William Rauscher
Feature ·

No Fun Festival

spacer

Now in its fifth year, New York’s No Fun Fest rode its gathering momentum into lower Manhattan’s Knitting Factory May 16-18, leaving the confines of jolly-old DIY Red Hook far behind.

 

Now one of the world’s largest gatherings for noise and experimental music, the epic event sold out both Friday and Saturday, a clear indication that there is real force today in a broad musical underground, with branches that stretch across a dizzying spectrum of genres, drawing energy from industrial, jazz, techno, the twentieth-century avant-garde, psych- and krautrock, and extreme punishing death noise.

 

The loose confederation that makes up the No Fun scene, however, renders such name-tagging largely ineffective. What the army of performers over the weekend did share was a willingness to engage sound in a context largely or entirely liberated from traditional forms and structures, and the results were everything from jagged, abstract sound scraps, sustained, seemingly infinite drones, World War I machine-gun electro beats, and deafening waves of primal, cathartic white noise.

§ Source data:
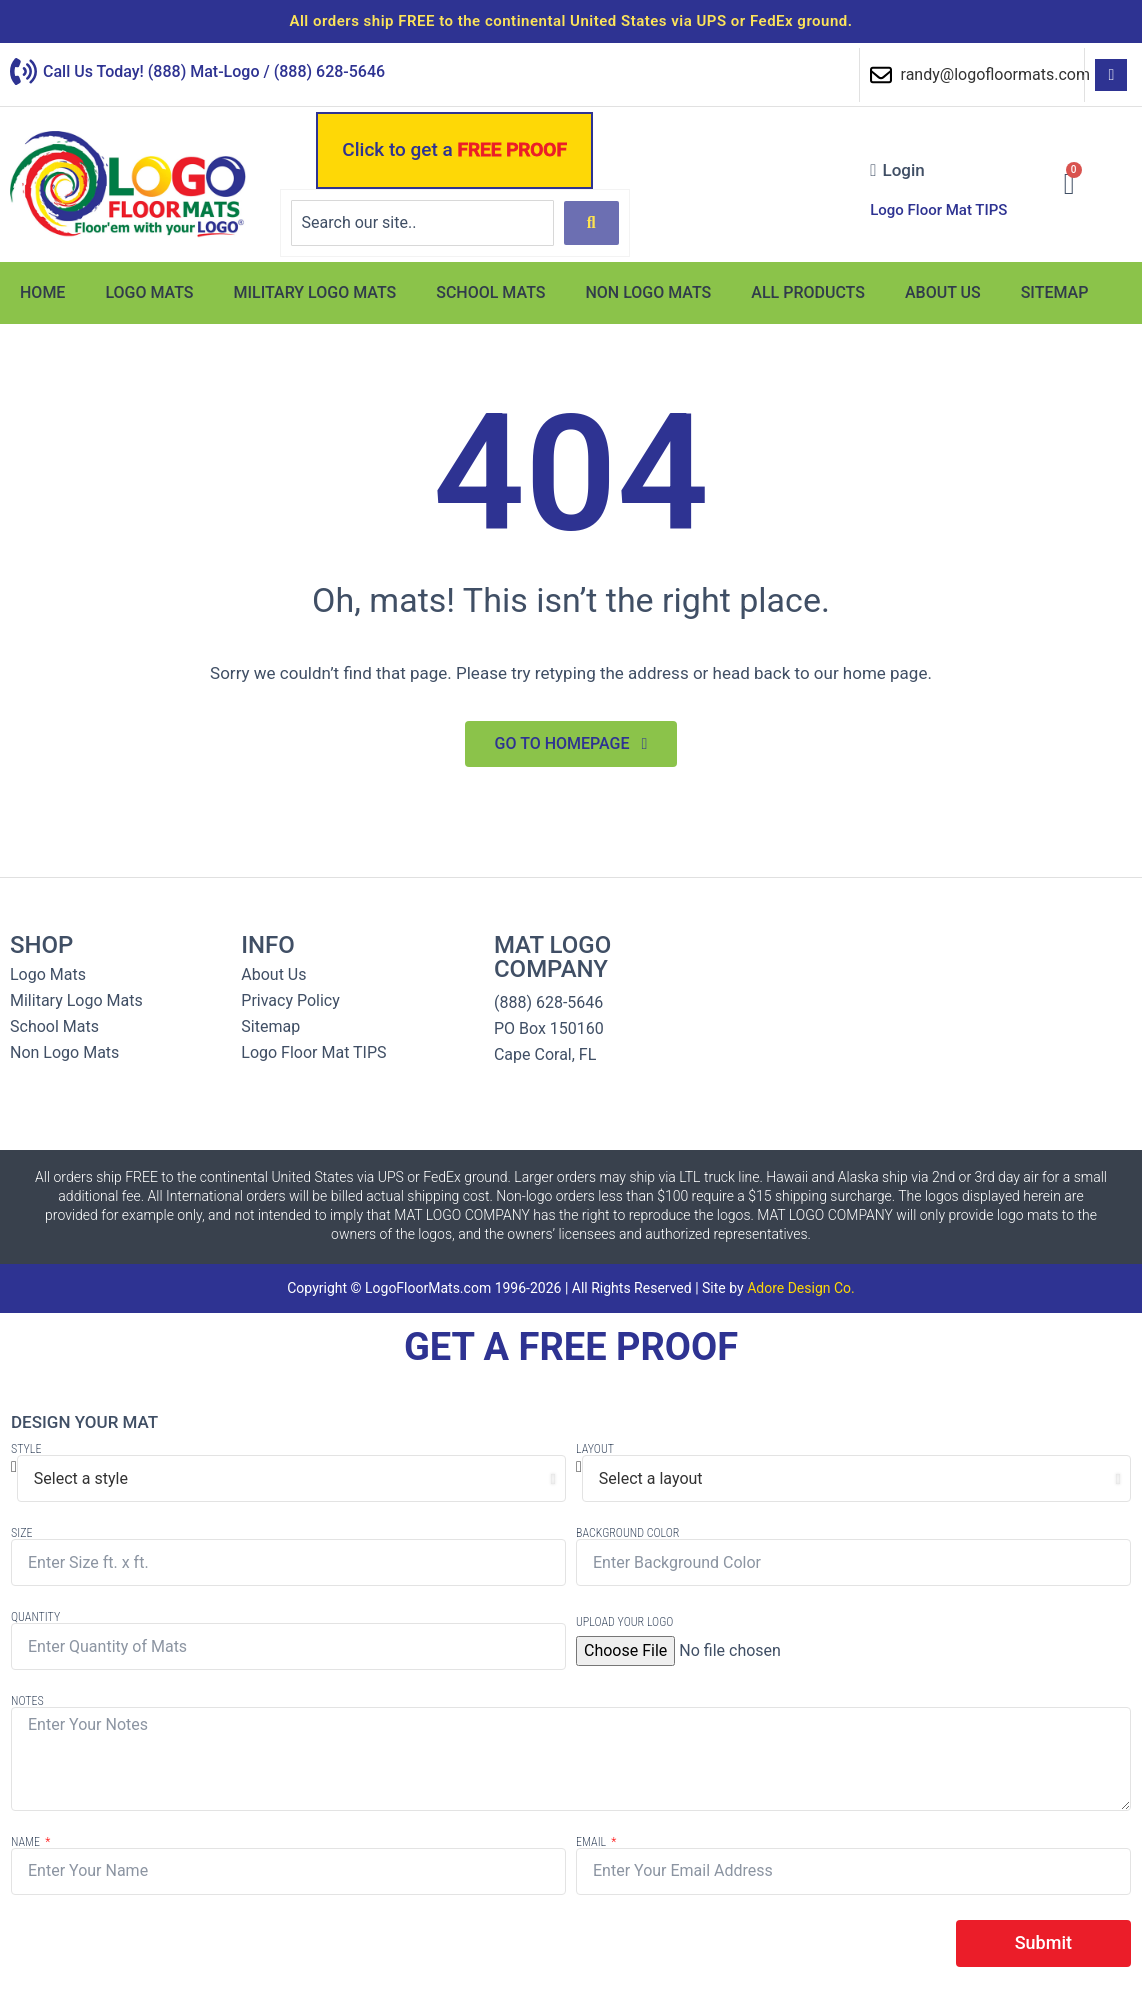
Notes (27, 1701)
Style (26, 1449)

§ Exercise objective: Pick up the review of New York's No Fun Fest where it stops and write what comes next.

§ Result of this task:
The recital-side of the live show and all its comforts were also heavy casualties. In its place, it was open season for all the hairy glories of improvisation: wild coincidence, blind intuition and the vicissitudes of abyssal freedom. Improvised noise music is a risky enterprise, there’s a great deal of daring and surprise at play, but at the same time the de-shackling of the musician’s freedom comes at the price of possibly alienating the audience members, because their understanding and enjoyment are no longer paramount in an immediate sense. Here, being musically difficult is never a flaw, and often it’s the point to be able to stand in the direct line of fire during all manner of unbounded sonic assaults.

 

Thus in addition to many other traditional musical elements, communication between performer and listener likewise became an open target for experimentation, capable of being can be twisted, mangled, mutated, suspended, or annihilated.

 

Numerous godfathers of free improv were on hand, including Alan Licht, Sonic Youth’s Lee Renaldo and Thurston Moore, and the extremely durable Tony Conrad, who has been ceaselessly shredding amplified violin drones since he performed with Lamonte Young’s landmark Dream Syndicate outfit in the late '60s. It was Moore and Conrad’s respective performances in duo formation which most accentuated the immediate, ecstatic joy that is the unique territory of improvised noise, and a number of groups on hand, like Burning Star Core and Nautical Almanac, were able to expand this pleasure into an expansive communal undertaking.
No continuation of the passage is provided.